One of the basic economic lessons is that the first slice of bread will bring you the highest utility. Definitely, you will be better off than with the second slice, or the third which is rather more likely to bring costs. The law of diminishing marginal utility applies generally to all human action, including the public administration.
The first 10% of tax burden brings a significantly higher utility than the last 10%. The first 10% can cover the judiciary, police, army, primary and secondary education, environment protection, healthcare for people without income and there will still be ten times more left of what you give today for material need assistance.
What will bring the last 10% of the total 40% tax burden? Purchase of fighter jets, instead of their rental, a non-functional digitization of public services, paternity leave benefit, free trains for pensioners, free lunches for all children, even though 80% of those do not need them and a clerk, who will scrutinize if a hiking boot bears the label of a hiking boot.
We had the opportunity to see by ourselves how the rise of tax revenue diminishes the already poor quality of public expenditure, in the last electoral period. The thirteenth pension is a memento of the political “illness”, which can be recognized by the claim: we need to share (their) economic growth with citizens.

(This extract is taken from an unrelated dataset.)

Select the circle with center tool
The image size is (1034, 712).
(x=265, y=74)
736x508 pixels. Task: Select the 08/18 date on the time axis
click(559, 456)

This ineffective distribution of tax revenue is even better observable from reports of the governmental Value for Money Committee. The Committee, which needs to cautiously criticize the expenditure of ministries, also sees official savings for hundreds of millions euro. They you would certainly identify them in billions, should they not face the risk of elimination for too strict reports.
This committee shall increase the efficiency of public spending, but not actual savings. The very existence of these reports is conditional on the promise that the achieved savings will be redistributed within the given department.
If we simplify the process with an example, then the Ministry of Labor is saving money on its operations so that the thirteenth pension can be paid. Thanks to the defunct governmental Implementation Unit, which was supposed to evaluate and stimulate the achievement of savings, we know that these savings in the ministries have not been achieved for a long time.
Politicians are unwilling to expose their resources. Although they will gladly talk about balanced budgets, they are well aware that their key power lies in generating new expenditure or raising it. This inventive process was supposed to be stopped by a pull of the debt brake.
By some miracle, the opposition and coalition in 2011 managed to reach an agreement on that Slovak debt should not exceed 40% of GDP. If the debt was close to 50%, the government would need to prepare a balanced budget. This law was given a nickname “Debt brake”, a new body supervising public finances called the Budget Council was created, and it also acquired the political weight of being set up by a constitutional law.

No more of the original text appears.